CHALLENGE - Could you write out, as a numbered list, the rows below that begin with the line containing "Viewport: 1348px width, 758px height." and run through the line containing "Screen dimensions: 953x543 (866, 21)", with both of those lines included and any blank lines left out?

THE DATA -

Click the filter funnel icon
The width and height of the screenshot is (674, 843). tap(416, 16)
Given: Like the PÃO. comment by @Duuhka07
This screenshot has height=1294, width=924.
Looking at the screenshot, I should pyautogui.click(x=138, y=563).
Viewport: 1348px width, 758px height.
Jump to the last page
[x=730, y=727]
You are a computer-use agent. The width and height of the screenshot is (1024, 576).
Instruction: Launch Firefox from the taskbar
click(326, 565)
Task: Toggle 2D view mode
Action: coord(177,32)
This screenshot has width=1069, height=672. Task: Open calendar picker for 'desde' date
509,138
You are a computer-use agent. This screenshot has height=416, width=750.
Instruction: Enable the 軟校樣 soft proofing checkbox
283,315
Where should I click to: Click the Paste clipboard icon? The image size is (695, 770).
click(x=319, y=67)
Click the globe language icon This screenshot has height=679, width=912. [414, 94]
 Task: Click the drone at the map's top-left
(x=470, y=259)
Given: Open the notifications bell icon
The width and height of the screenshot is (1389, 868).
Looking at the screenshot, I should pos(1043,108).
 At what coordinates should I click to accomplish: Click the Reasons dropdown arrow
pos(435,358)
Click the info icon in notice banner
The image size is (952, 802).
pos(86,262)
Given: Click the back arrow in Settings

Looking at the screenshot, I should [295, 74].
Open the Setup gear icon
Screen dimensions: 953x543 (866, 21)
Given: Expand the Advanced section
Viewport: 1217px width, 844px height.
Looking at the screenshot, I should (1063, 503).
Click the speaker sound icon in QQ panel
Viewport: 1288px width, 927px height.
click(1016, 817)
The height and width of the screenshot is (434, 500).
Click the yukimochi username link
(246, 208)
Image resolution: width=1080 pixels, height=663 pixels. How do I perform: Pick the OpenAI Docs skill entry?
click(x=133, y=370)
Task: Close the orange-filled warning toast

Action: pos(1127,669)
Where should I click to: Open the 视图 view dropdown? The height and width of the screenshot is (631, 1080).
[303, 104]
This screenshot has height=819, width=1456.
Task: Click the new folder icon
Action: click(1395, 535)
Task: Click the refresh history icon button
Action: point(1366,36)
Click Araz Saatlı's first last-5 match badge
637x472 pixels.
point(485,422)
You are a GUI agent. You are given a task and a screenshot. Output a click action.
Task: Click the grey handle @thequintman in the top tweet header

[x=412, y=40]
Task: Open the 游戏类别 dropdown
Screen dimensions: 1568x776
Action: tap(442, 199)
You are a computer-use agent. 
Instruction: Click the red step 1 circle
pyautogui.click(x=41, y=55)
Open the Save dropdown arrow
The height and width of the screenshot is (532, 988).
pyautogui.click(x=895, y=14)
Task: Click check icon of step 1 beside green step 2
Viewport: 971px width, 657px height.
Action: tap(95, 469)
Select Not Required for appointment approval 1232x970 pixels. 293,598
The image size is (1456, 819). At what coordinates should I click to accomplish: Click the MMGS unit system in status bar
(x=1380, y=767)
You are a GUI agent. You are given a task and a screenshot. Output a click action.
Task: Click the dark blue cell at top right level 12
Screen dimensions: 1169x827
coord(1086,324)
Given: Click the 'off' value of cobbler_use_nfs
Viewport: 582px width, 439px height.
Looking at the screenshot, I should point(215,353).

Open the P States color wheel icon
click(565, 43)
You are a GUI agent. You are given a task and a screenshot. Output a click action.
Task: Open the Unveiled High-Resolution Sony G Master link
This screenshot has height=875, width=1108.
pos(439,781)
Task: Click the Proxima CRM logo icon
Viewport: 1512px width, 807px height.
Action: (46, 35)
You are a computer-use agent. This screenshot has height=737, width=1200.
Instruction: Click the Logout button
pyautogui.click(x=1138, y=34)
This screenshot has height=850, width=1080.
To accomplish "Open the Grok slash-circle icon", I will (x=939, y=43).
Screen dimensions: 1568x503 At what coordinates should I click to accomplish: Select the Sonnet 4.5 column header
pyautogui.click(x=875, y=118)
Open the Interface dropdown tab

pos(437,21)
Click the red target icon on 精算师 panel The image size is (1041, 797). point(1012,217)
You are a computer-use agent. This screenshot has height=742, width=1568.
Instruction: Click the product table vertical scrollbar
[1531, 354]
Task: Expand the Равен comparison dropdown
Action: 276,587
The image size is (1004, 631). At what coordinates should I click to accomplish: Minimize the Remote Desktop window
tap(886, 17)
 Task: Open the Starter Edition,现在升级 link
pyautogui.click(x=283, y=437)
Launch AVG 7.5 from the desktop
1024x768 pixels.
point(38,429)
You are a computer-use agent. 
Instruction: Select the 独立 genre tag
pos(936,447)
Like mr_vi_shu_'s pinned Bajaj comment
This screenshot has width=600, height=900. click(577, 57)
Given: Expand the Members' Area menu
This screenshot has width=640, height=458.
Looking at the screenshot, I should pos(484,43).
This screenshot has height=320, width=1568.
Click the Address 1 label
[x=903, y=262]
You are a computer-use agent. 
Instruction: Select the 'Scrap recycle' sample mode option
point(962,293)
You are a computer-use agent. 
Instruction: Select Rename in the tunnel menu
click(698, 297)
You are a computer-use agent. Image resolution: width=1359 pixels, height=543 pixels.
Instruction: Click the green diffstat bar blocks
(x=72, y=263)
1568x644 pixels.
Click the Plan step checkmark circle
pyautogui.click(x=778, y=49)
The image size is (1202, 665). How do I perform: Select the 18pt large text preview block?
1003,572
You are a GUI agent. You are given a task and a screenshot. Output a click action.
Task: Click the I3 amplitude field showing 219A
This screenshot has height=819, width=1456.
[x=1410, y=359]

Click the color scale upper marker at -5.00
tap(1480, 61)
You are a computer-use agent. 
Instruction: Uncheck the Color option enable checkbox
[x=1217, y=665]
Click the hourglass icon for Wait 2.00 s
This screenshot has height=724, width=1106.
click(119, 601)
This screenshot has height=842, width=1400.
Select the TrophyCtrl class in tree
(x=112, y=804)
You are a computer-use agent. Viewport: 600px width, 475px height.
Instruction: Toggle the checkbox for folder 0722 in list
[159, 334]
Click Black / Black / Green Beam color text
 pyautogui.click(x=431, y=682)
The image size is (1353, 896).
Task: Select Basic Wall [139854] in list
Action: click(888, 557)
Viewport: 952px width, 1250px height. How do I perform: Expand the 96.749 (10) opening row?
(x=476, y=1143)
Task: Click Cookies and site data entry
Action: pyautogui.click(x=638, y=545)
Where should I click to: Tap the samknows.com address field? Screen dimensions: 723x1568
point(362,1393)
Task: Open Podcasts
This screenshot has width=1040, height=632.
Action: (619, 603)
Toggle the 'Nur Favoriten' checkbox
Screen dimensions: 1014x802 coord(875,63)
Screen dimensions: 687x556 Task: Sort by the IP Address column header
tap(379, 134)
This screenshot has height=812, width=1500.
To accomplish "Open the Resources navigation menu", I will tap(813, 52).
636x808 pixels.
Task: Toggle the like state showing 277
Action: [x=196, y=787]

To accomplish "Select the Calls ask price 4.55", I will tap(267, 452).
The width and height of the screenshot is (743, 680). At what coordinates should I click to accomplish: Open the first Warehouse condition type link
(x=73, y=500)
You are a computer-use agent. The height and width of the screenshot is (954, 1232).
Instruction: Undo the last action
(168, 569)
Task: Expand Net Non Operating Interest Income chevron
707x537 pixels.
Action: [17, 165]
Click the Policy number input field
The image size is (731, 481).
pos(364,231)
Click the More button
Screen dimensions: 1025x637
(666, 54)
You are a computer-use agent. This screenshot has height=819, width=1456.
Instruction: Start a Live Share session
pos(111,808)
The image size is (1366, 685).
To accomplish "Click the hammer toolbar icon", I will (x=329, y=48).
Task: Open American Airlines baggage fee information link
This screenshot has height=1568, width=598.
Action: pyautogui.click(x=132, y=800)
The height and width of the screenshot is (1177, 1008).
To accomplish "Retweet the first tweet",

THE RESULT -
1. Viewport: 1348px width, 758px height.
2. Jump to the last page
3. [x=730, y=727]
4. You are a computer-use agent. The width and height of the screenshot is (1024, 576).
5. Instruction: Launch Firefox from the taskbar
6. click(326, 565)
7. Task: Toggle 2D view mode
8. Action: coord(177,32)
9. This screenshot has width=1069, height=672. Task: Open calendar picker for 'desde' date
10. 509,138
11. You are a computer-use agent. This screenshot has height=416, width=750.
12. Instruction: Enable the 軟校樣 soft proofing checkbox
13. 283,315
14. Where should I click to: Click the Paste clipboard icon? The image size is (695, 770).
15. click(x=319, y=67)
16. Click the globe language icon This screenshot has height=679, width=912. [414, 94]
17.  Task: Click the drone at the map's top-left
18. (x=470, y=259)
19. Given: Open the notifications bell icon
20. The width and height of the screenshot is (1389, 868).
21. Looking at the screenshot, I should pos(1043,108).
22.  At what coordinates should I click to accomplish: Click the Reasons dropdown arrow
23. pos(435,358)
24. Click the info icon in notice banner
25. The image size is (952, 802).
26. pos(86,262)
27. Given: Click the back arrow in Settings
28. Looking at the screenshot, I should [295, 74].
29. Open the Setup gear icon
30. Screen dimensions: 953x543 (866, 21)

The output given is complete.